Racial integration, location and neighborhoods
Maria Krysan reminds us that it’s all about location, location, location.
“So much of what happens to you in life depends on where you live,” she said.
Are the schools good? Are home values on the rise? What about crime? Also — and this is where Krysan comes in — is the neighborhood racially integrated?
That’s important because “residential segregation has been called the structural linchpin of racial inequality,” said Krysan, professor of sociology.
“My interest is in what causes these patterns of segregation. Researchers refer to the ‘Big 3’ causes of residential segregation.”
They are, she said:
- discrimination: blacks, whites and Latinos are treated differently when they look for a place to live
- preferences: some people prefer to live in segregated neighborhoods.
“The foundation of preferences could be prejudice,” Krysan said.
“Whites may not move into a neighborhood with more than a few blacks. And blacks may not want to move into a neighborhood where they are afraid of how they may be treated.”
As for preferences, if what motivates them is a desire to live among one’s “own kind,” then “there is no problem to solve,” she said.
“A part of my work is unpacking preferences to show what is at the root.”
Some whites say it’s not that they have anything against blacks, but they dislike the social-class characteristics of neighborhoods they imagine African Americans live in.
“There’s a race-class debate,” Krysan said.
“The popular perception is that racial attitudes have changed, it’s no longer legal to discriminate and there is a growing black middle class,” she noted.
As a result, some think that African Americans in all-black neighborhoods live there because they want to.
“But my research shows that African Americans prefer diverse neighborhoods, and the desire to avoid all-white neighborhoods is due to not wanting to be discriminated against, or to be blamed or harassed if anything goes wrong in the neighborhood,” Krysan said.
Her most recent research suggests that the “Big 3” is too narrow, that “it’s not a good enough explanation of why we continue to live in separate neighborhoods,” she said. “Other factors are driving segregation.”
One such factor is how much one knows about various Chicago neighborhoods or suburbs.

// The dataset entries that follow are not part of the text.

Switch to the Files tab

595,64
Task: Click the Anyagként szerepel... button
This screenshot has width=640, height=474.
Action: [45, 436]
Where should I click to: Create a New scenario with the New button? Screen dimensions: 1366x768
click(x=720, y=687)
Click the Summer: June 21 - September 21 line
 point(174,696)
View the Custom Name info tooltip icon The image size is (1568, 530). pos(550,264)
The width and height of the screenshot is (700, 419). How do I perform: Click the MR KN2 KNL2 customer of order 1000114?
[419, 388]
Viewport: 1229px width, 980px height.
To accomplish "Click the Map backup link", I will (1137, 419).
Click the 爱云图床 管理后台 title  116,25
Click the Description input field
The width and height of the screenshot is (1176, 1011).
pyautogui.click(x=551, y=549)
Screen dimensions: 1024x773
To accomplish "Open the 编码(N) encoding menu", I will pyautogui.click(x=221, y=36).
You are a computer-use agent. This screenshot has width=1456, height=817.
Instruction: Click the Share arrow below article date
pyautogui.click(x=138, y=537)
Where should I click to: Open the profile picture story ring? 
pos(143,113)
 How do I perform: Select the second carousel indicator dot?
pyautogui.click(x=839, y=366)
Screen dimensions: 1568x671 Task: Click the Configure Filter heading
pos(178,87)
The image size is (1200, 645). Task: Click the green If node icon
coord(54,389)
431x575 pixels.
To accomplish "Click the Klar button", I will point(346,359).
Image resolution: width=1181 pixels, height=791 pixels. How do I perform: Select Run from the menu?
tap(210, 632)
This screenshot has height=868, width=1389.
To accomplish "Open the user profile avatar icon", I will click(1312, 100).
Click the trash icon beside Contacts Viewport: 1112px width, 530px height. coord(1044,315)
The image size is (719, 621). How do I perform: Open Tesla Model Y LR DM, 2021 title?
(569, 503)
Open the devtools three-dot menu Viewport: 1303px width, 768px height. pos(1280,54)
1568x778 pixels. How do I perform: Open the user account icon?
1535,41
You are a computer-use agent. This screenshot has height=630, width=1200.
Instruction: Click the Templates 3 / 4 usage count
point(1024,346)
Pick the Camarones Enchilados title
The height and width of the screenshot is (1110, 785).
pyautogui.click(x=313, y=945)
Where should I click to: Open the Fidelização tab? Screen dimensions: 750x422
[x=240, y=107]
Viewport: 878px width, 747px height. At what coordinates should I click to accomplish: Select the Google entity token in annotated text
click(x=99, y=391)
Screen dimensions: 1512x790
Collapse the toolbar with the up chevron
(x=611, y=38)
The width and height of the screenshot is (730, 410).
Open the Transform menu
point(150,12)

“It’s hard to move to a place if you’ve never heard of it,” she said.
For one study she designed, Krysan showed participants a map of 41 Chicago-area communities.
“Whites were more likely to know about white communities, and blacks knew more about black communities — that’s not rocket science,” she said.
But whites were less likely to know about integrated neighborhoods like Beverly and Homewood-Flossmoor.
Blacks, for their part, were less likely to have heard of Libertyville and Crystal Lake.
Krysan is also director of the Chicago Area Study.
“This is an initiative with three main goals: one, collect data and do basic research on urban issues in the Chicago metropolitan area; two, do policy-relevant research on pressing issues; and three, train graduate students in social science research methods,” Krysan said.
Guided by faculty investigators, the grad students help design and execute research surveys.
The research subjects are something “the world would care about, not just other professors,” she said. In one recent study, child care directors were interviewed on the question: “What is high-quality child care?”
Krysan was raised in Brookings, S.D. She earned a bachelor’s degree at Stanford, then worked as a research assistant for a nonprofit in Washington, D.C., for two years.
At the University of Michigan she received a master’s and Ph.D. She taught at Pennsylvania State University for four years before joining UIC in 2000.
She bakes cakes, pies and cookies for sociology department functions.
“I haven’t mastered bread,” she admitted.
Krysan lives with her 6-year-old daughter, Katerina, in Chicago’s Galewood neighborhood, across the street from Oak Park.
“Yes, Galewood is an integrated community,” she said.
“Whites, African Americans and Latinos are the three largest groups, and there are significant numbers of all three.”